In this month's issue of Insurance Adviser, Dianne Phelan discusses changes to the NIBA Board and the value and future of broking.
Appointed at the mid-point of Australia’s worst COVID-19 related restrictions in February 2021, which impacted brokers and their clients across the board, and during a seemingly entrenched hard insurance market, NIBA President Di Phelan could be forgiven for thinking the challenges facing insurance brokers could not get any greater.
“It was certainly a busy year,” Di recalls. “We had some critical projects, which have now come to fruition, but the many hurdles and barriers all brokers have had to face means a changing agenda is now the norm.”
One of Di’s first ‘big ticket items’ on becoming President was finding a replacement for long-serving NIBA Chief Executive Officer Dallas Booth. “This was a daunting task and certainly not one I completed alone,” she says. “The subcommittee charged with the responsibility embarked on an extensive process which led to the appointment of Philip Kewin and the Board is delighted with the smooth transition that ensued – a credit to both Dallas and Phil. The experience Phil brings to the role means that he has been able to hit the ground running since taking over from Dallas in November and I could not have hoped for a better outcome.’’
With the new 2022 Insurance Brokers Code of Practice, which was launched on 1 March coming into effect on 1 November, Di urges brokers to engage with the implementation guidance and support NIBA has put in place to ensure compliance. The heightened regulatory scrutiny on the industry, however, is just beginning.
“The work NIBA is now undertaking on the Federal Government’s Quality of Advice Review is our next vital project,” Di says. “We need all our members to respond when we seek input and action as the review progresses. Successful outcomes for both projects by the end of the year is certainly a key objective for us.”
Di says the words “resilient and proud” come to mind when she thinks of how brokers responded to the challenges of the pandemic and extreme weather events
“When the pandemic hit, many brokers moved to completely working from home within a few days, while being inundated with client queries,” she says. “Many clients were so scared of losing their businesses overnight and I know there was an immediate reaction of people wanting to cut costs without a thought to the risk involved.
“But brokers maintained their focus on clients and what would help them through this. We should all be so proud of the way brokers went above and beyond and adapted to the change thrust upon them.
“The challenging hard market, which we all continue to experience, just added another layer of difficulty.

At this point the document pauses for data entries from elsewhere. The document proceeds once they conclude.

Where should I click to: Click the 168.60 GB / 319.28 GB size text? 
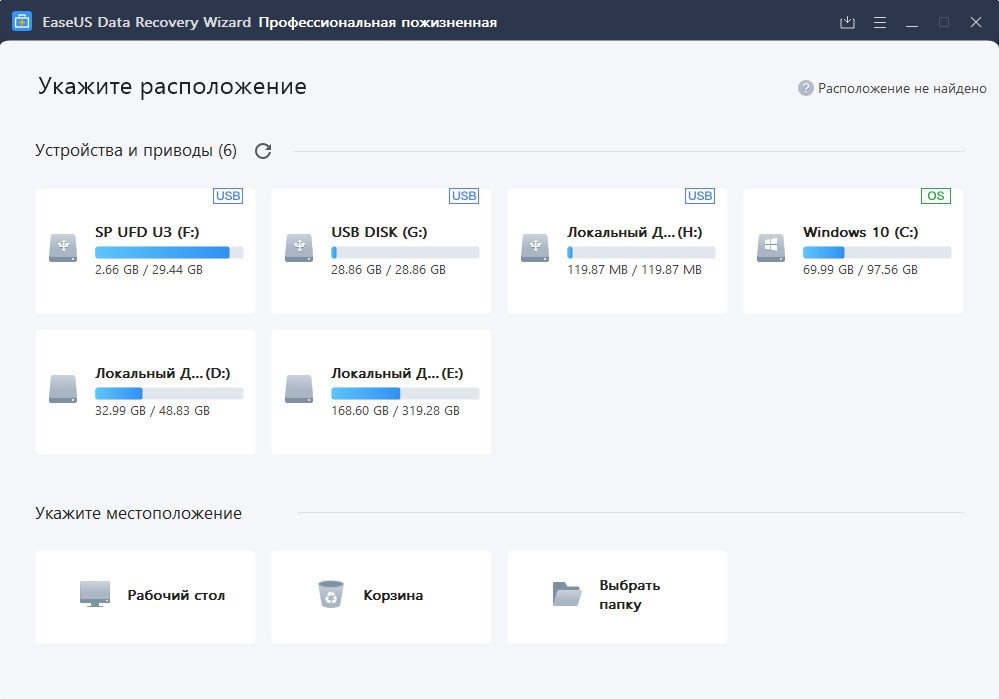tap(395, 411)
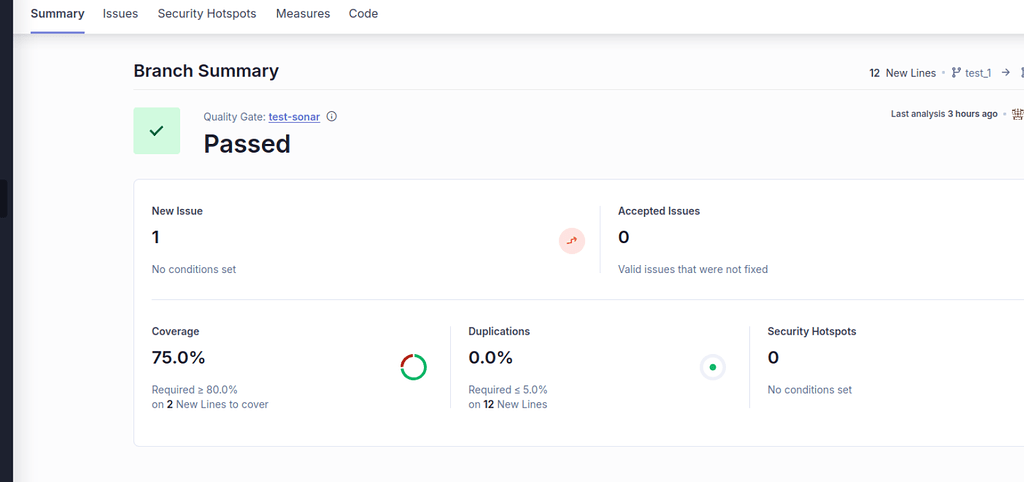Screen dimensions: 1024x482
Task: Click the Quality Gate info icon
Action: (332, 117)
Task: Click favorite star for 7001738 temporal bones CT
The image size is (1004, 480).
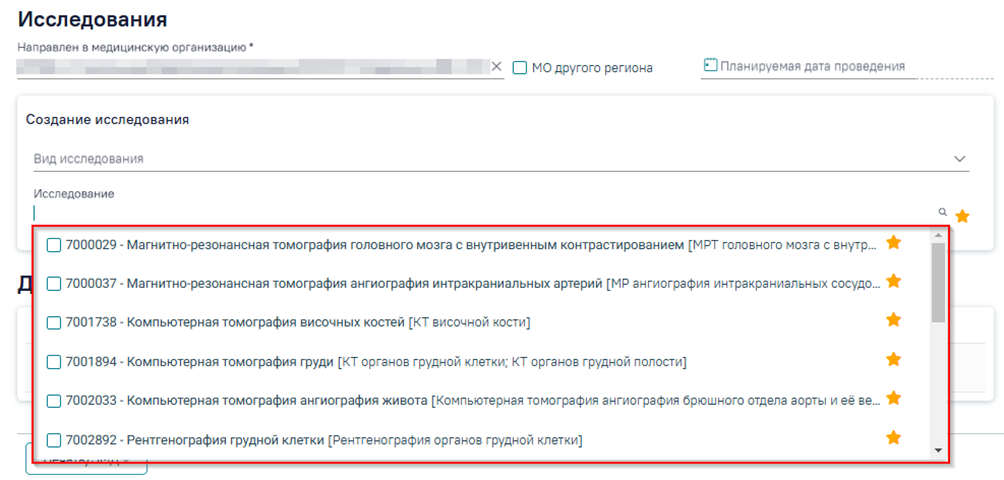Action: click(x=893, y=319)
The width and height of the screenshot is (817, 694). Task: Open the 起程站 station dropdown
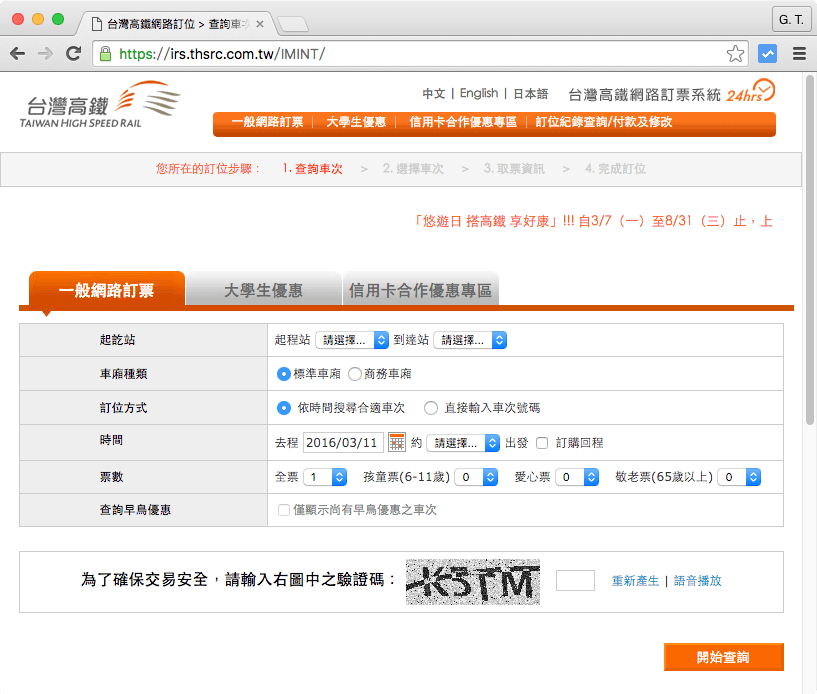tap(351, 340)
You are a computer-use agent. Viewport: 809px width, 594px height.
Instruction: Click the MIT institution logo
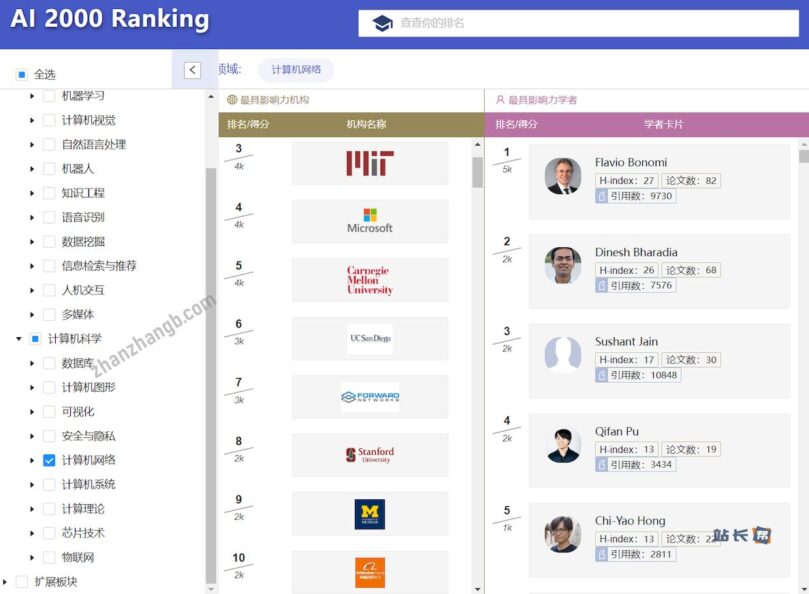(x=370, y=163)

I’m not just referring to the issues created by a retracting market in some segments and premium increases, but also challenges brokers are facing when claims occur and the difficulty in trying to resolve matters and obtain the best possible outcome.
“In these times, the conversations with clients can be difficult; why has a premium increased so dramatically or why they haven’t been invited to renew their policy when there haven’t been any claims. These discussions take place across the country every day.

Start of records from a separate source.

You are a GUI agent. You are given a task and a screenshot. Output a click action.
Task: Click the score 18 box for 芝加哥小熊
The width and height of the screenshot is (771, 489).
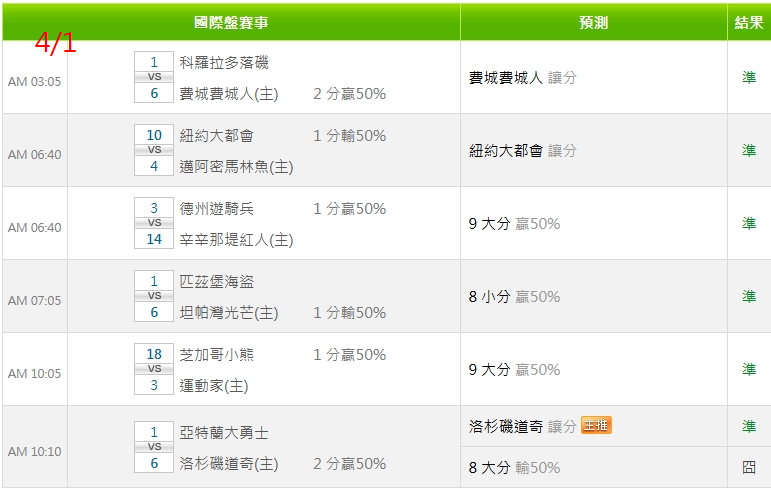[x=154, y=354]
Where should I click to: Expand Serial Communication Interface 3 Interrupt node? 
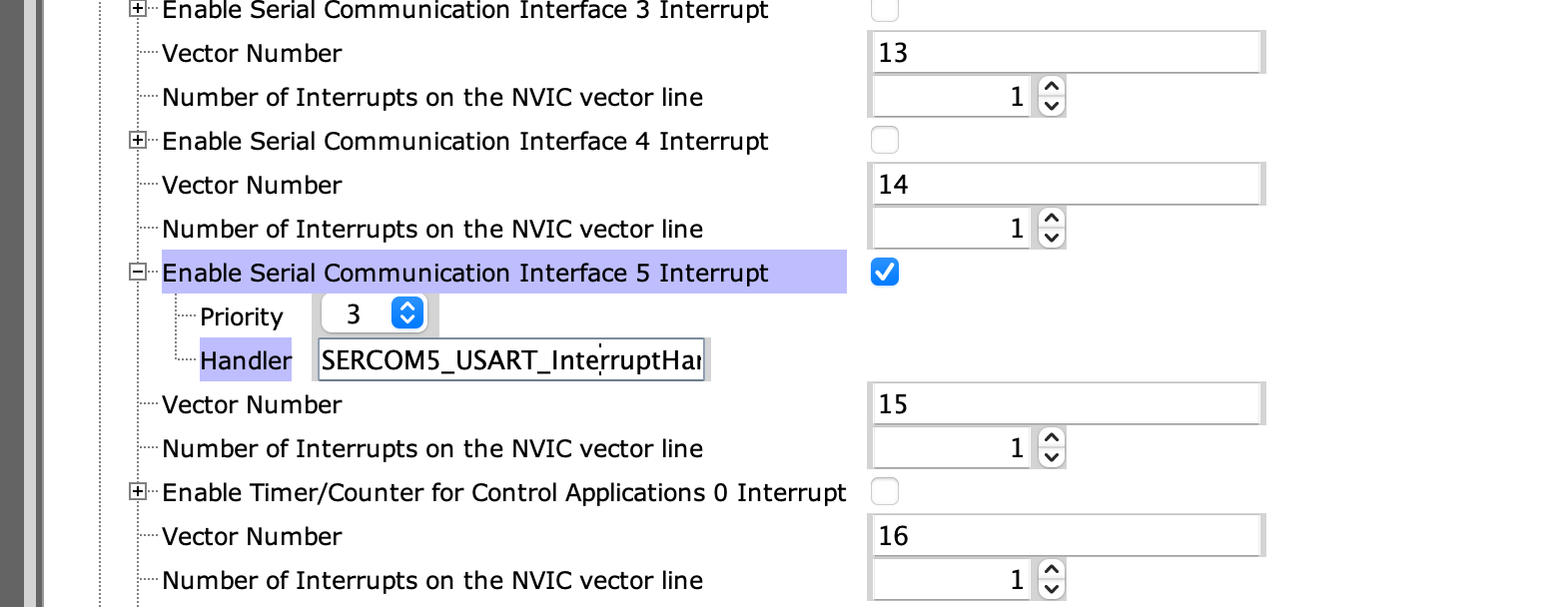(x=138, y=9)
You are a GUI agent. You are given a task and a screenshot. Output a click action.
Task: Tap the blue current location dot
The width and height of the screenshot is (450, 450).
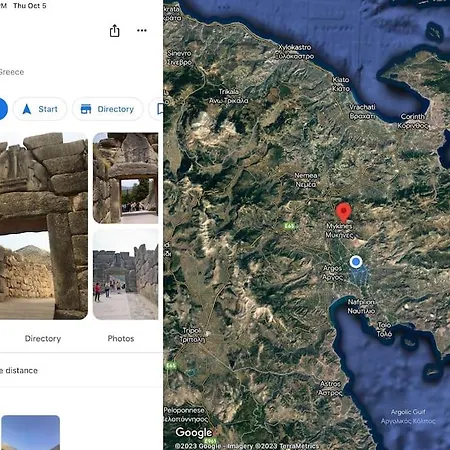tap(356, 262)
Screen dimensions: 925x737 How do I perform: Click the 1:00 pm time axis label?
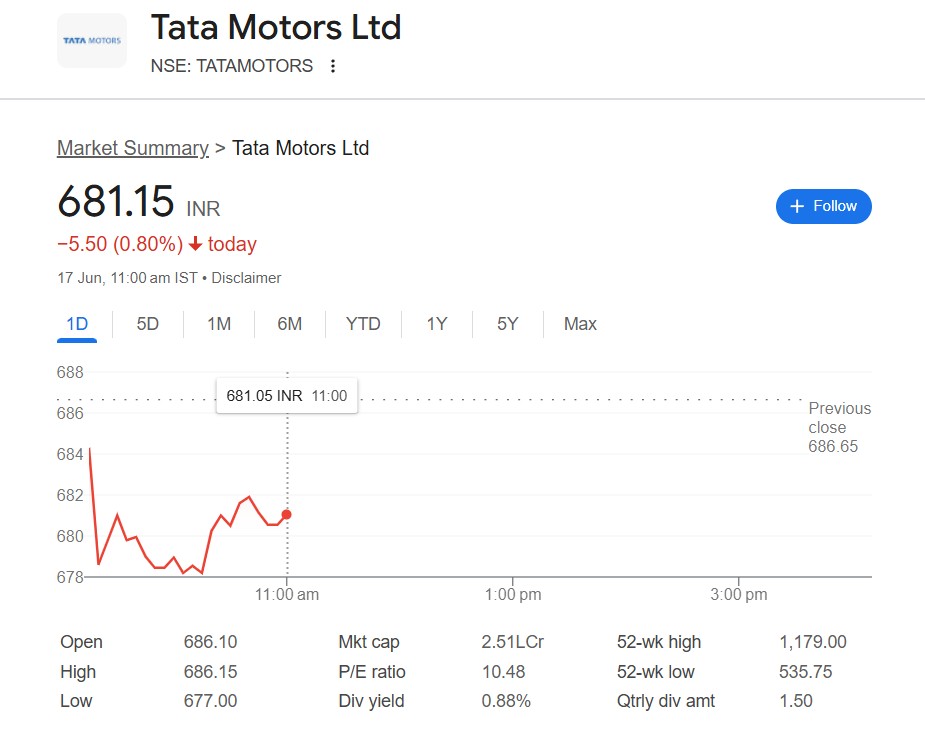pos(513,595)
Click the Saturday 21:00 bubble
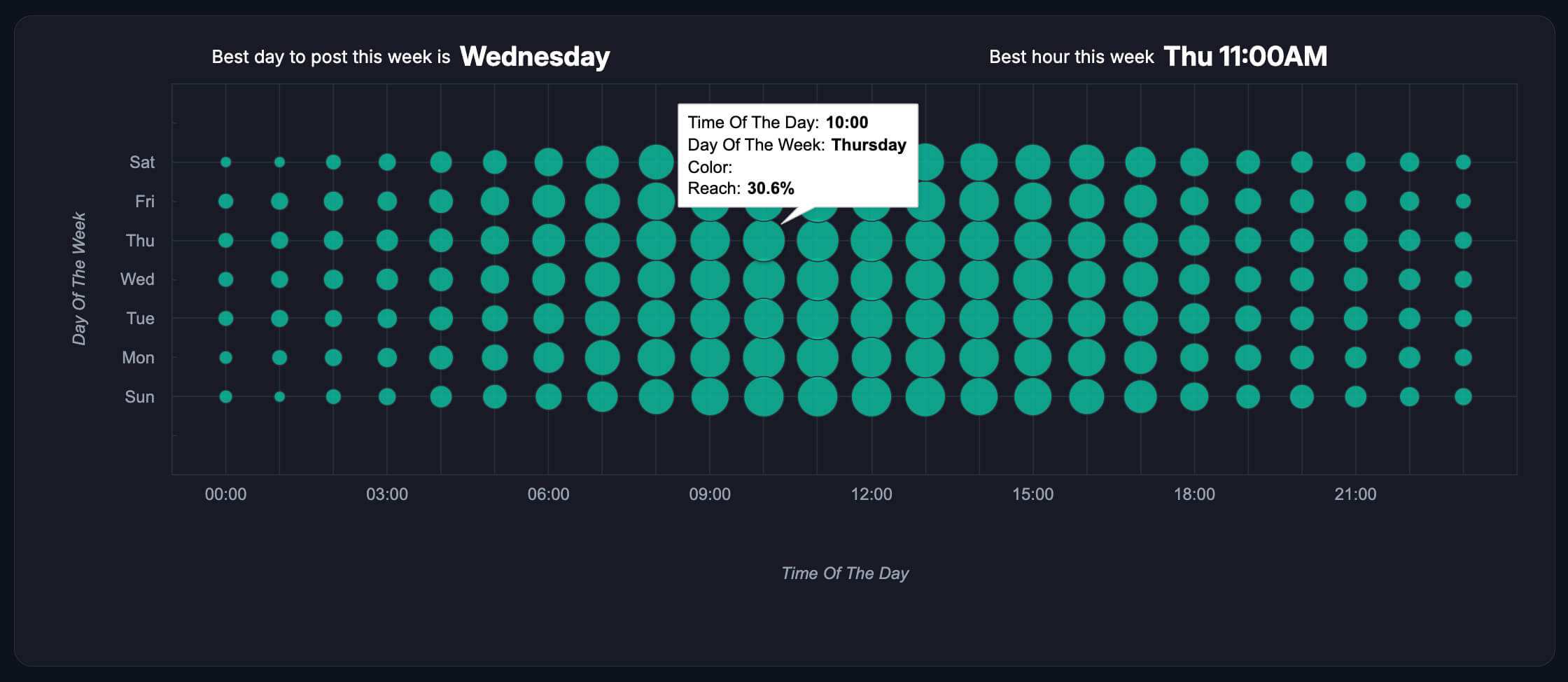Viewport: 1568px width, 682px height. pos(1356,162)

“Brokers have had a prolonged period of being the bearers of bad news and shouldering client frustration. They have had to build a level of resilience that might not have been there two years ago. That saying of ‘what doesn’t break you makes you stronger’ is never truer than right now.

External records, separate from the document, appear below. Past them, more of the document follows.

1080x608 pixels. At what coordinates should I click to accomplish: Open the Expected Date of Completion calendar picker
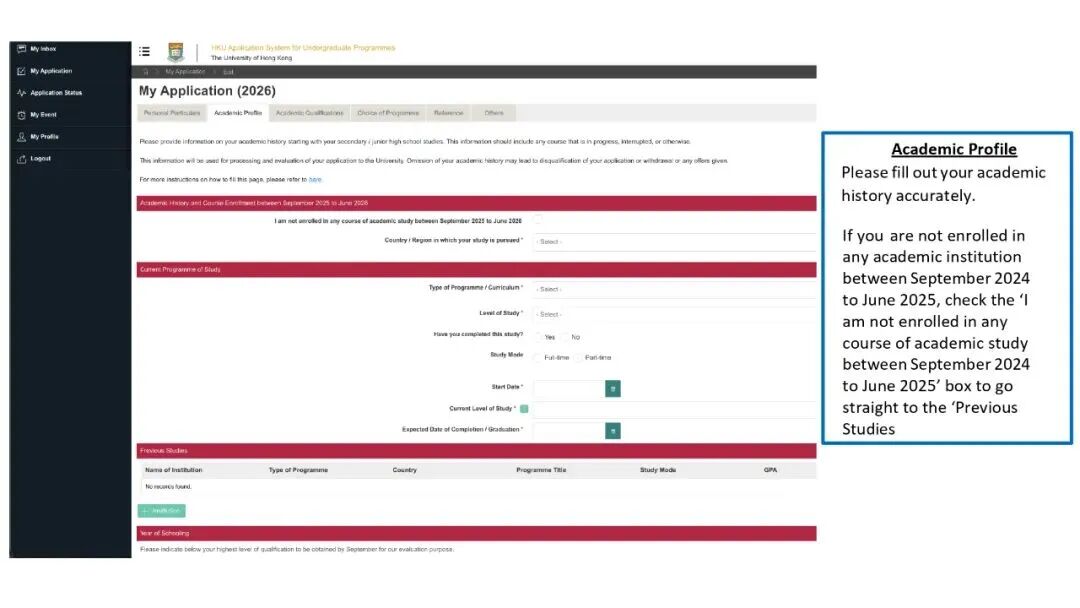click(613, 430)
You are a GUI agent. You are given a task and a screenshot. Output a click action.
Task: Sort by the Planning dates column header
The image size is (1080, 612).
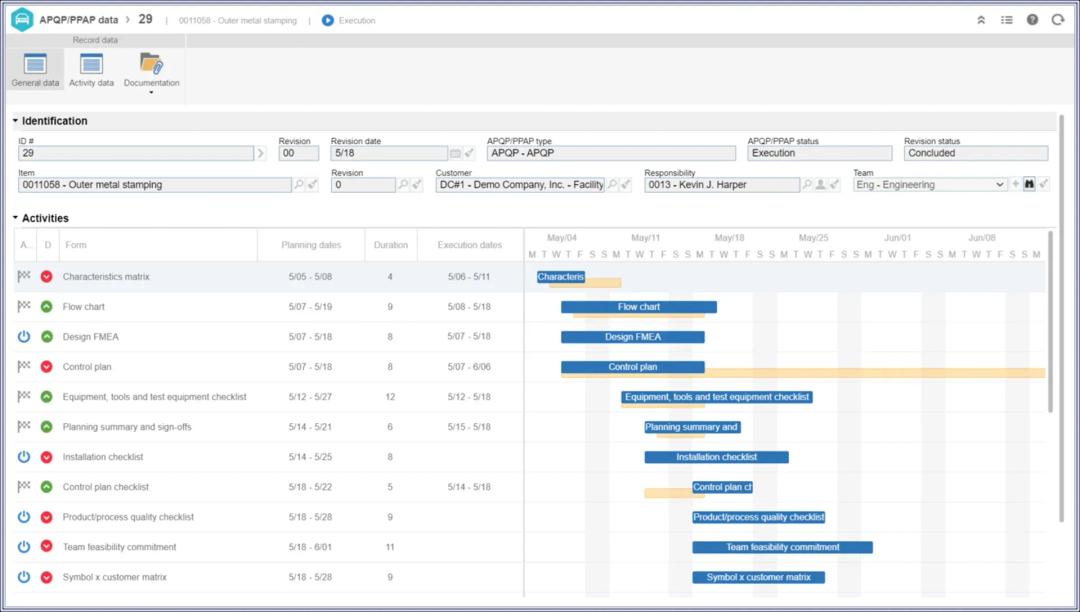pos(311,245)
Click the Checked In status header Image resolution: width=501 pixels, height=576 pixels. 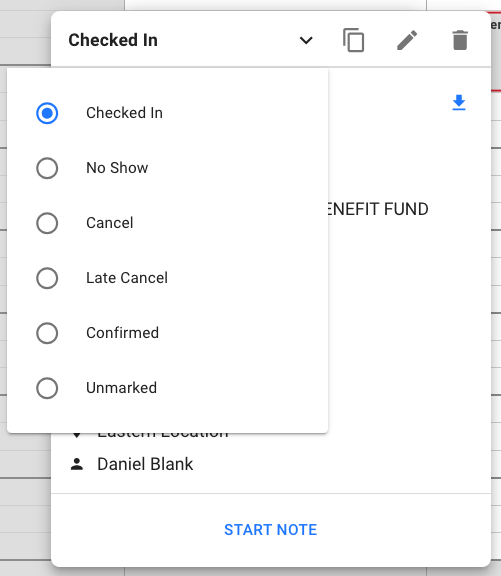click(x=113, y=40)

“It is heartbreaking to watch the devastation people are going through with the flood emergency, not once but in many cases twice. We might have the best claims team in the world, but that will not be enough to repair the damage in a timely manner when trades and supplies are insufficient to cover the demand. Helping clients to navigate through this time will require even more resilience and I have no doubt that brokers will continue to rise to these challenges.”